SoHo (Chinese: 蘇豪; also 荷南 and 荷南美食區; formally 中環蘇豪區) is an area of Hong Kong located on the western edge of Central, bordering Sheung Wan, known for its bars, restaurants and entertainment venues. The name is derived from its location: South of Hollywood Road.

==History==
The Central–Mid-Levels escalator was built in 1993; the now vibrant character of SoHo is attributed to the creation of the escalator system, which at the time was the longest escalator system in the world. Prior to the escalator construction, the area was populated by many elderly locals, old go-downs and porcelain shops.

The area now consists of restaurants, bars, nightclubs, art galleries and antique stores of Staunton Street and Elgin Street. SoHo also is home to the first full-time comedy club in Asia, The TakeOut Comedy Club Hong Kong. Hong Kong taxi drivers usually regard "SoHo" to mean either Staunton Street or Elgin Street.

Buildings in the SoHo area are a mix of commercial/residential, with the commercial businesses on the lower floors, and residential above the First Floors. Around the same time the Mid-Levels Escalator was built, a few foreigners started to move into the area, taking up both commercial premises and renting flats. At the time the flats were cheaper than other expat areas in Hong Kong, and only a few minutes' walk from the business district.

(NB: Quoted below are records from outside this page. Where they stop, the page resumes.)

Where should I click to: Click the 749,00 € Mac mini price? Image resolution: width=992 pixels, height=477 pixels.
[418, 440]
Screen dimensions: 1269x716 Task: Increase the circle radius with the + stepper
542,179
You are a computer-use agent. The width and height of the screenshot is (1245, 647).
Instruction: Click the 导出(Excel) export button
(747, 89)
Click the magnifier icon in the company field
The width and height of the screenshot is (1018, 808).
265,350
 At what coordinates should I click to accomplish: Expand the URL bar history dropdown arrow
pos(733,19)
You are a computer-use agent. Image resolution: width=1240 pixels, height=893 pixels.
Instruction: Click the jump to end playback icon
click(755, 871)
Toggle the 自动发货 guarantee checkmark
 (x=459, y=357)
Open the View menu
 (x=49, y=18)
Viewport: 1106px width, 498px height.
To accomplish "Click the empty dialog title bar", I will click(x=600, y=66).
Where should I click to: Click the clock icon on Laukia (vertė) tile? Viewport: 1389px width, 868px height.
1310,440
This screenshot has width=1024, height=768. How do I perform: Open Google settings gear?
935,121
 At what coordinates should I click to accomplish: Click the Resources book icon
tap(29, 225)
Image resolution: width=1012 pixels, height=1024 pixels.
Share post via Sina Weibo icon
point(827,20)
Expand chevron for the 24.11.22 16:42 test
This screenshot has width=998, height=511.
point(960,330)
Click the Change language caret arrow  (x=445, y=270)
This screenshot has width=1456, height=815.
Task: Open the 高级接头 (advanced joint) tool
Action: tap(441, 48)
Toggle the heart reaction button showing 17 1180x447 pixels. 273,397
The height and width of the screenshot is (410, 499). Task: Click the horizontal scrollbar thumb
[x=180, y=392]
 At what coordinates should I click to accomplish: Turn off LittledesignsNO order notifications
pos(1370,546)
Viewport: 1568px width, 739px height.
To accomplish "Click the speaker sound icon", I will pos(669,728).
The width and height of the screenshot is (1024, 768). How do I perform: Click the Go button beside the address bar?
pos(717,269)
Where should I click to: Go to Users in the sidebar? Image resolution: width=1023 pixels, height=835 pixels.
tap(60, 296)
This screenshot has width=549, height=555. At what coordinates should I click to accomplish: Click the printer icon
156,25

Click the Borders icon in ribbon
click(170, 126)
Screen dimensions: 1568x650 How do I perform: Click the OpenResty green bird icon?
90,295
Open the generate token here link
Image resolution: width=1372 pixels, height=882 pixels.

The name SoHo was first mentioned in a 1996 article in the South China Morning Post newspaper attributed to Elgin Street restaurant owner Thomas Goetz, who came up with the acronym. Goetz was also instrumental in forming SoHo's first business group, and The SoHo Association Limited (TSAL) was established in 1998 to represent its members in relation to difficulties they were experiencing with the local government departments in relation to licensing, and to collectively promote the area. The first Chairman was Jean-Paul Gauci, who had opened many businesses in the area.

However, in 2000, Democratic Party member Kam Nai-wai wanted to see SoHo formally renamed the "Elgin/Staunton Street Themed Dining Area", and Kam and some long-term residents associated the name SoHo with being a place of disrepute, with red light district associations. The irony is Elgin Street was known in the 1860s as "Hung Mo Giu Gai," or "Foreign Girls Street," due to the vast number of European-staffed brothels. It was renamed after Lord Elgin, British envoy to China, during the Second Opium War (1857–1860). For several years the Democratic Party fought an ongoing battle against the new bars and restaurants in the area, and also against formal adoption of the name "SoHo", preferring instead the descriptive "Staunton/Elgin Street Themed Dining Area" so as not to associate the area with alcohol consumption. The name "SoHo" could also cause association with the London area of the same name.

Like much of Hong Kong, this district treads a precarious balance between preserving the Chinese and colonial culture that shaped it, and recent modern developments. The escalator is a quintessential symbol of modernity which has encroached on the residential neighbourhood, bringing with it expats and the bars, cafes and boutiques which help cocoon some from Cantonese traditions.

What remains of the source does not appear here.